The existence of polypeptide hormone receptors in the human placenta was evaluated by studying the specific binding of 125-I-labeled insulin, human growth hormone (hGH), human pro lac tin (hPRL) and glucagon to a defined placental membrane fraction. Only insulin showed specific binding to placental membranes. The binding of 125-I-insulin was time and temperature dependent. Its dissociation from the membrane was first order with a half time, at 24° C, of twenty minutes. Specific binding was readily observed at a concentration of 5 × 10−11 (7.5 μU./ml.). Inhibition of 125-I-insulin binding by unlabeled insulin was 30 per cent at 10−9 M, and >90 per cent at 10−9 M. Desalanine insulin was equally effective in inhibiting the binding of 125-I-insulin.

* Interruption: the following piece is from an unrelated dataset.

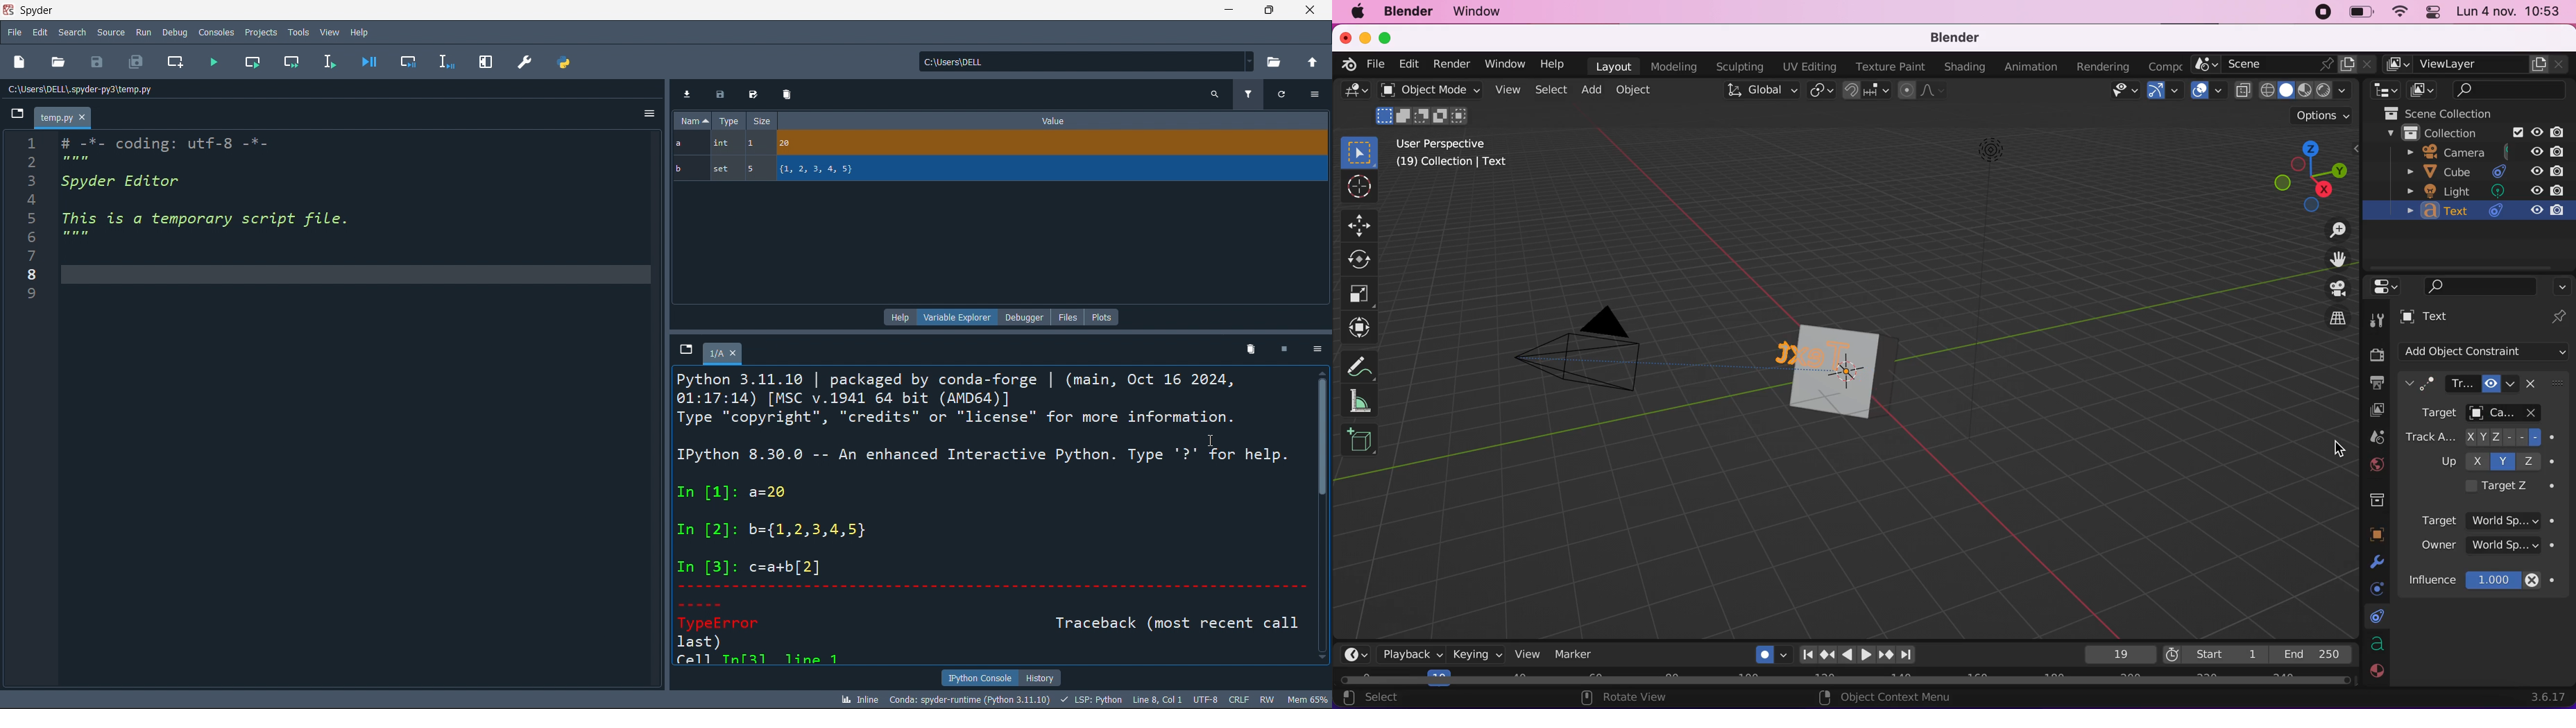 The height and width of the screenshot is (728, 2576). What do you see at coordinates (2400, 13) in the screenshot?
I see `wifi` at bounding box center [2400, 13].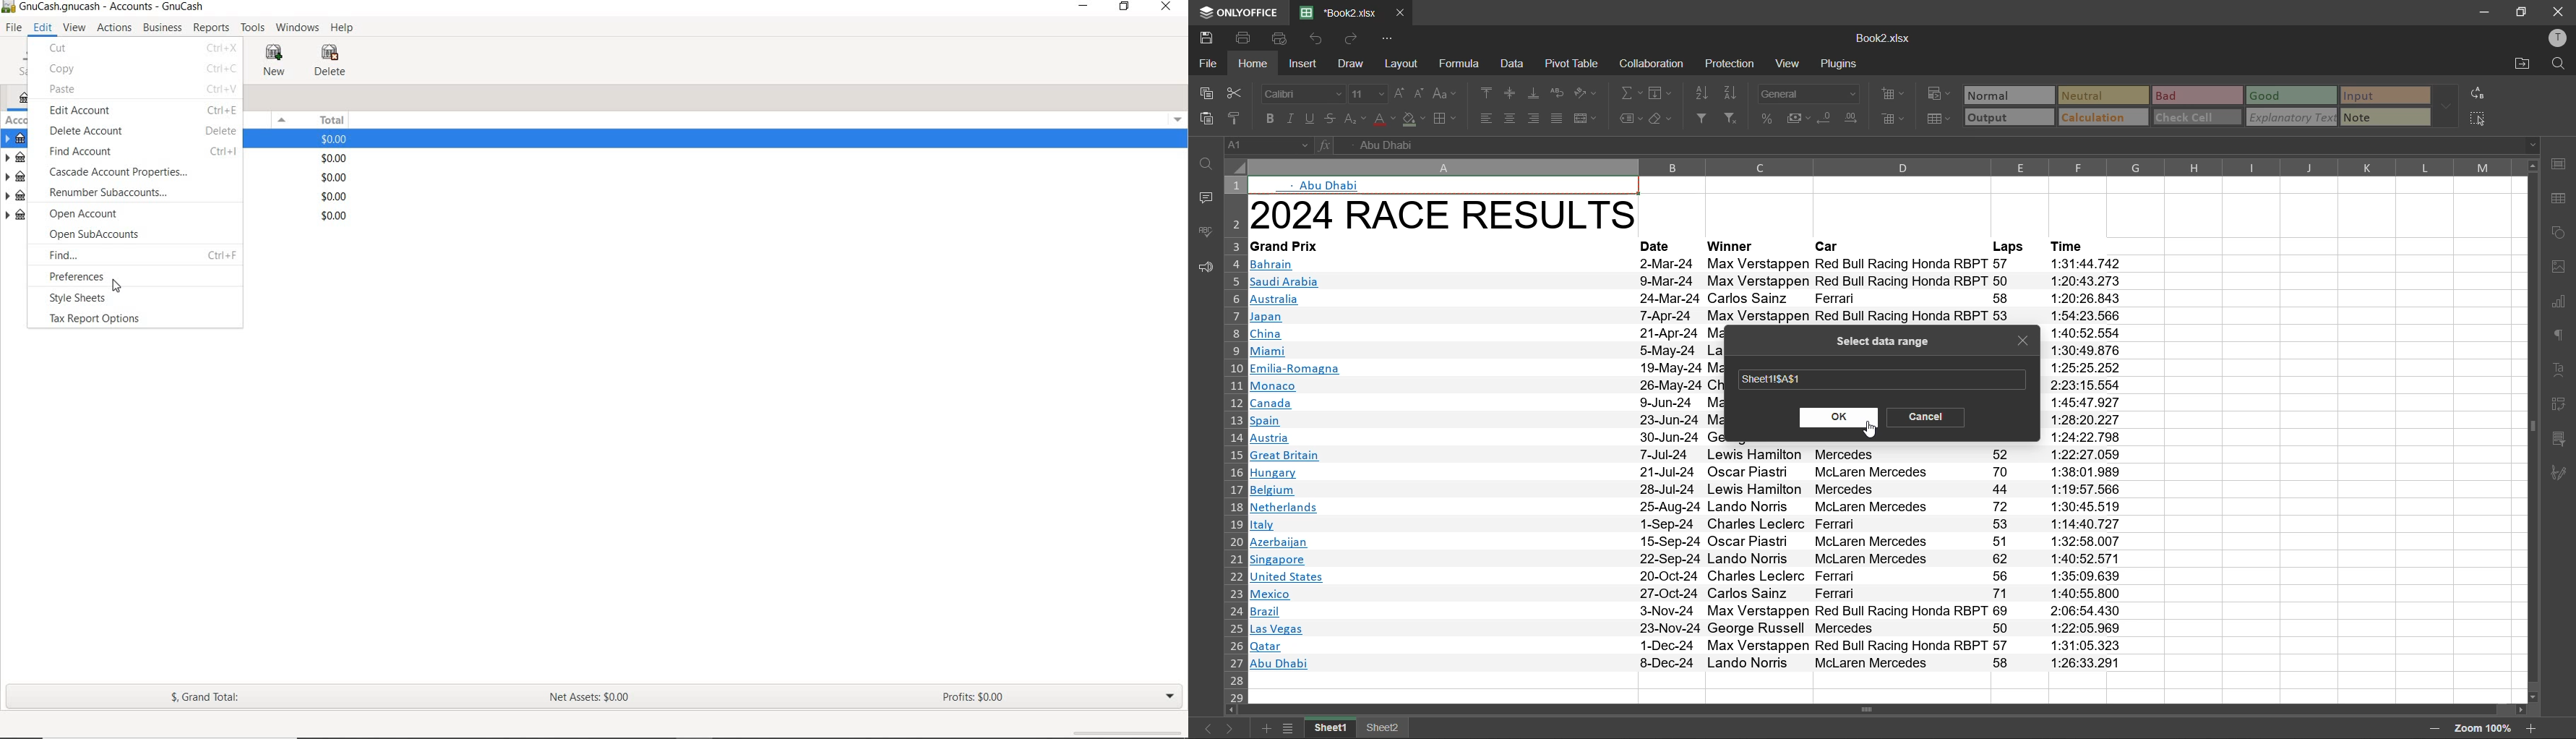 The height and width of the screenshot is (756, 2576). I want to click on quick print, so click(1279, 38).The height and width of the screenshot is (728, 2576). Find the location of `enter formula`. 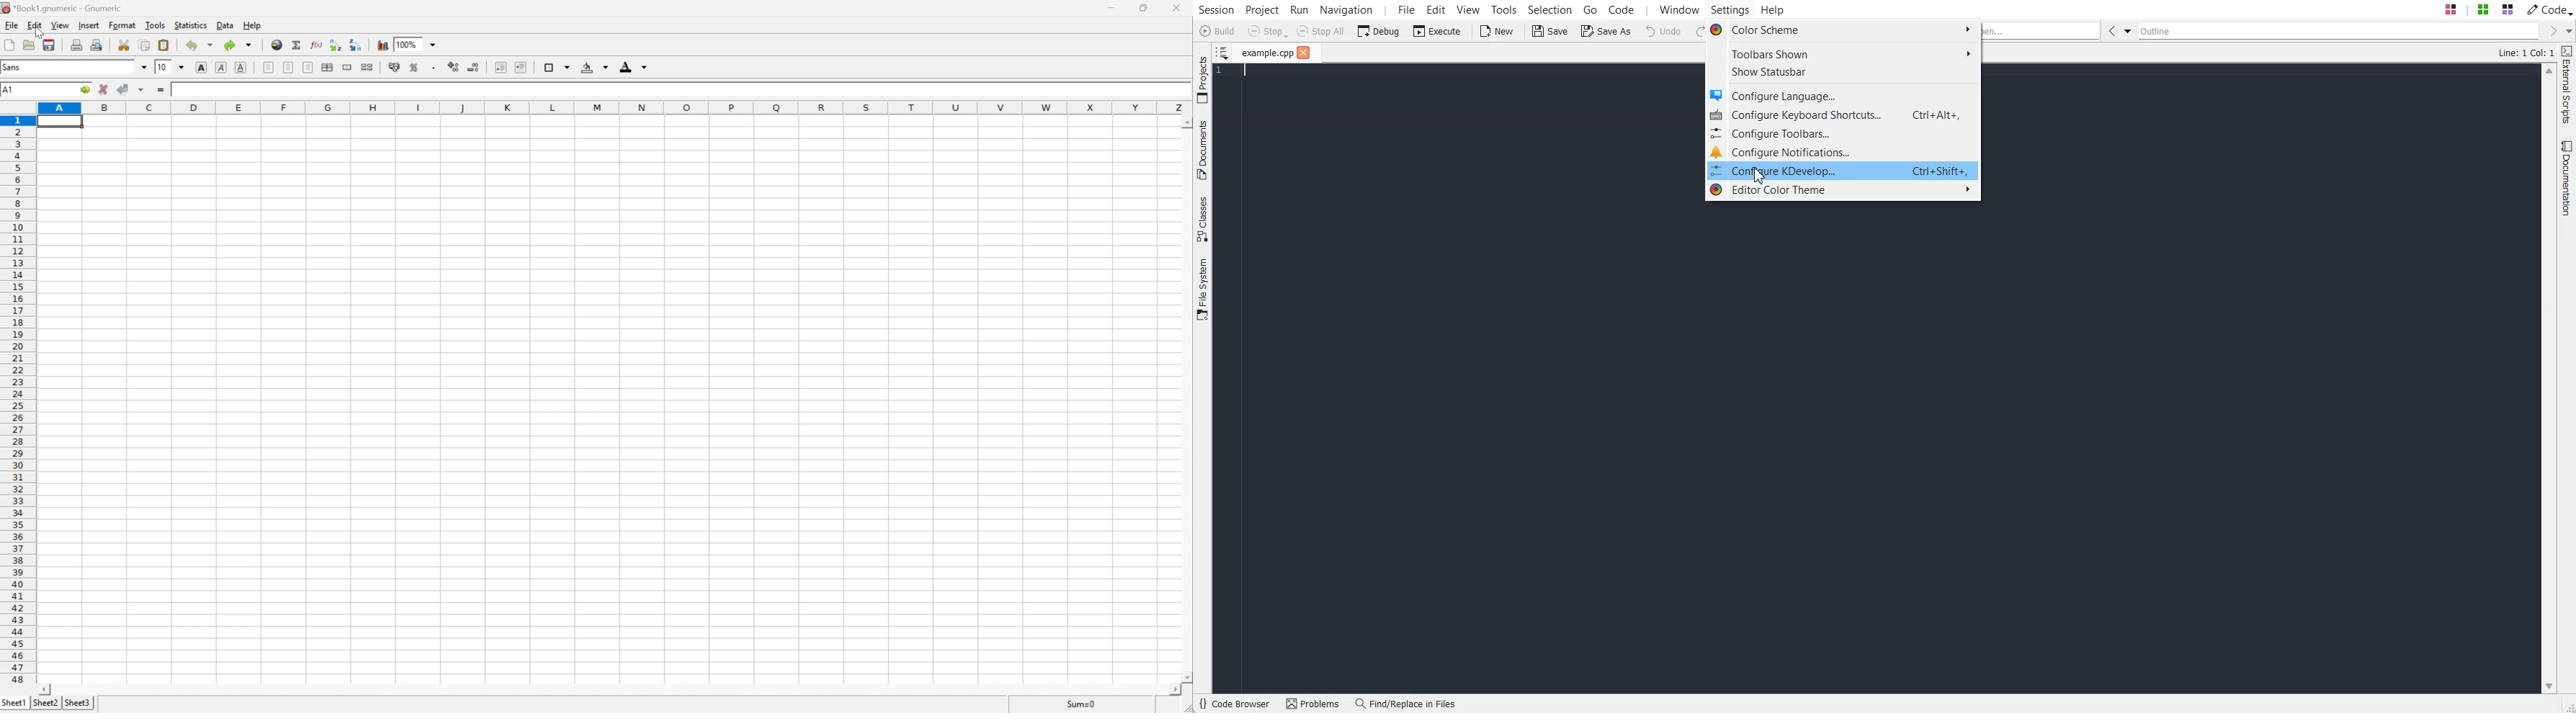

Proinsulin was about twenty times less effective, and desoctapeptide insulin was even less effective. Structurally unrelated polypeptide hormones were without significant inhibitory effect. Binding sites of relatively high affinity (K1 = 4.2 × 108 M−1) and low capacity could be distinguished from those of lower affinity (K2 = 0.7 × 108M−1) and higher capacity. Insulin degrading activity was shown to be present in the placental membranes. Under standard binding assay conditions, less than 20 per cent of the 125-I-insulin present was degraded. The 125-I-insulin could be eluted from the membranes and appeared intact by several criteria. Specific binding was augmented by Ca++ and other divalent cations but was unaffected by high sodium chloride concentrations. Binding was greatly reduced by pretreatment of membranes with proteolytic enzymes. Incubation with phospholipase C, RNase and neur-aminidase had relatively little effect on binding. Insulin binding was unaffected by maternal diabetes but was reduced in membranes from early gestational placentas. There was considerable species variation in insulin binding, with the placental membranes of the guinea pig and monkey having the highest and those of the rat having the lowest binding. The characteristics of the insulin binding sites in the human placenta are similar to those in established insulin target tissues.